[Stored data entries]
Content starts

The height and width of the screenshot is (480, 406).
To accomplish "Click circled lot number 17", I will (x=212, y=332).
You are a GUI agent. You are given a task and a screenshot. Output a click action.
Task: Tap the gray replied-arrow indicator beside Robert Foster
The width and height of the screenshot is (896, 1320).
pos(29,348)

Content ends
Content starts

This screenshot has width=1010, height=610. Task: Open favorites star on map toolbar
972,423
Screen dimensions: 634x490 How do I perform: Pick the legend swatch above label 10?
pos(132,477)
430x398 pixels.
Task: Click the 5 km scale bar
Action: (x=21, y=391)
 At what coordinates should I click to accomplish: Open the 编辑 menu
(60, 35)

Content ends

* _Task details_:
Output the lines of the records above exactly as they appear, from the line containing "The height and" through the line containing "You are a GUI".

* _Answer section_:
The height and width of the screenshot is (480, 406).
To accomplish "Click circled lot number 17", I will (x=212, y=332).
You are a GUI agent. You are given a task and a screenshot. Output a click action.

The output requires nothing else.